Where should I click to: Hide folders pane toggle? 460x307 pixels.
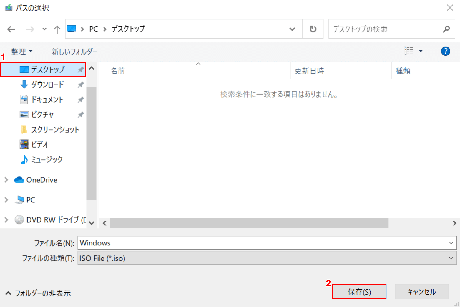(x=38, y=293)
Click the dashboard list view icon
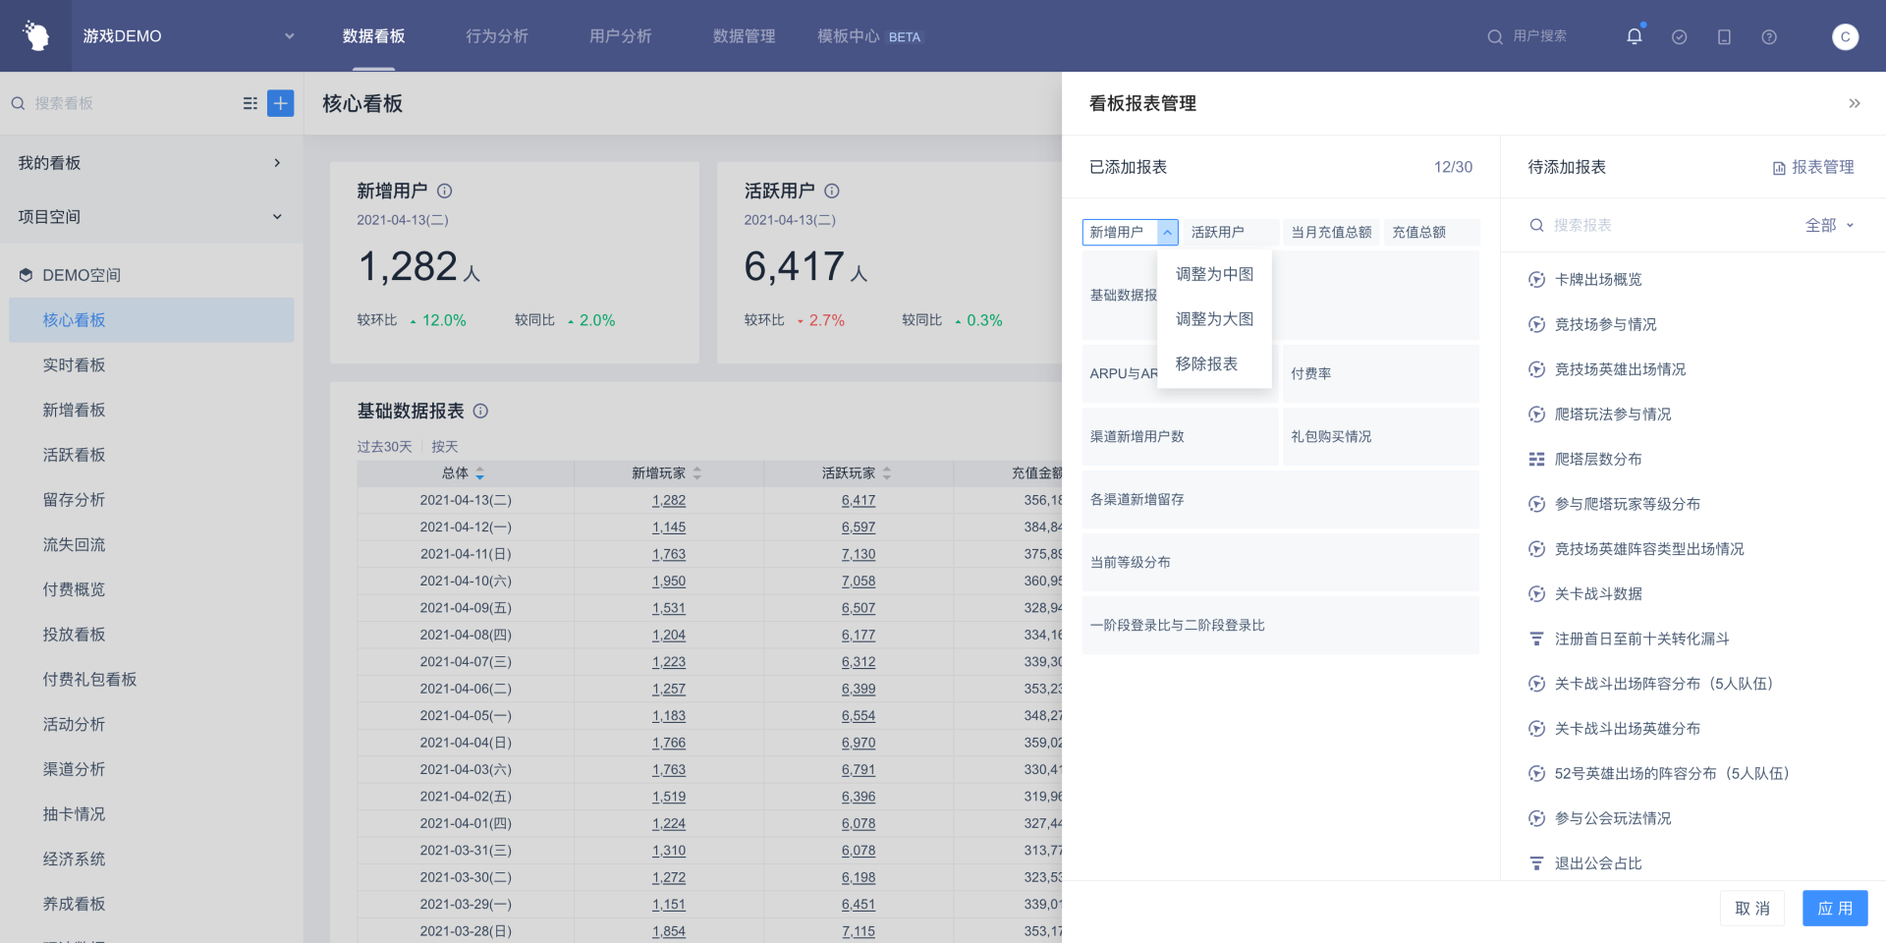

=-=-=-=-=

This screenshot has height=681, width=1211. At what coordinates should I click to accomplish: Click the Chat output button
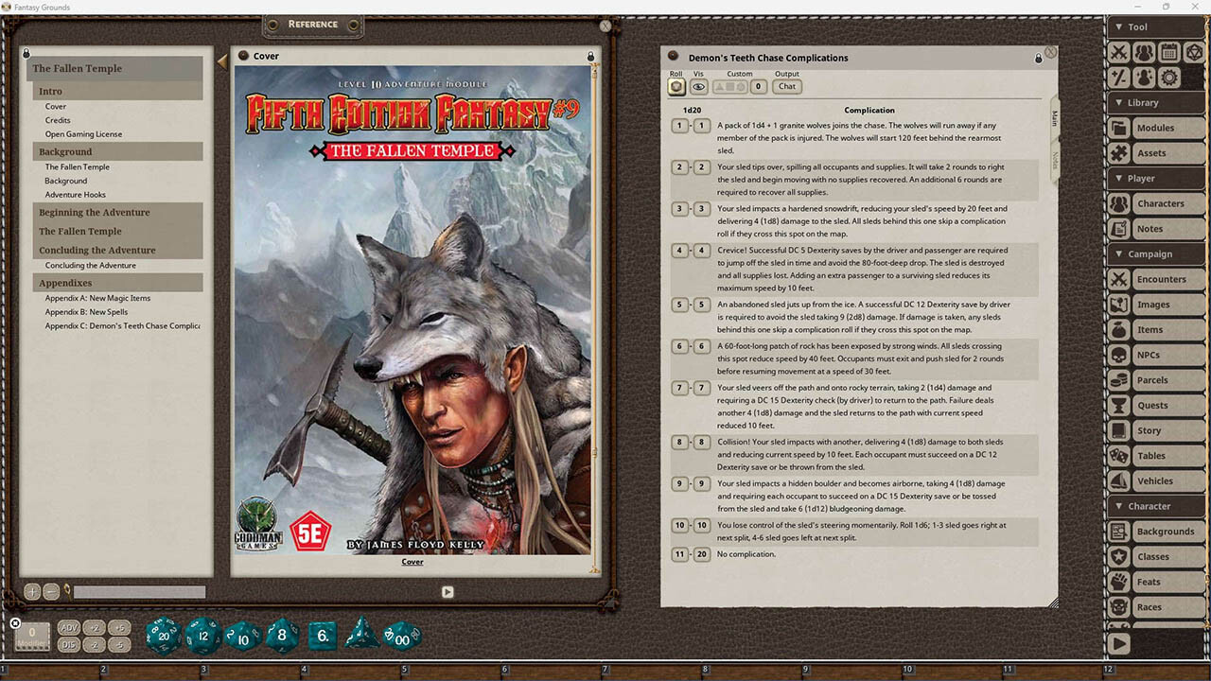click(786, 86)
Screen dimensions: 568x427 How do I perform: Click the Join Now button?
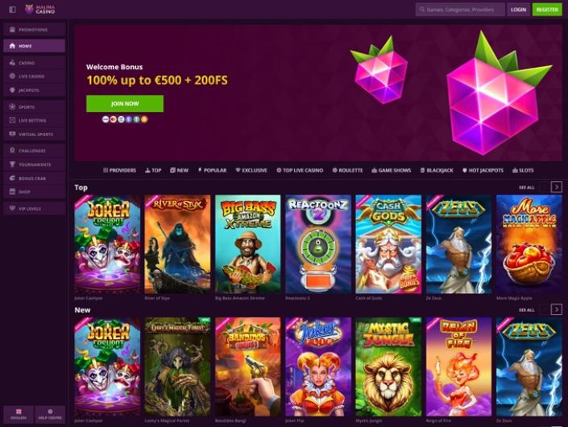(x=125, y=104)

=-=-=-=-=

EXERCISE
Using the data above, retype exactly and only the lines from the one containing "Where should I" up to and including the one containing "Click the dashboard list view icon", with no pictures carried over.

REPLY TO THE TASK
Where should I click to: Hide folders pane toggle? 460x307 pixels.
(x=38, y=293)
Click the dashboard list view icon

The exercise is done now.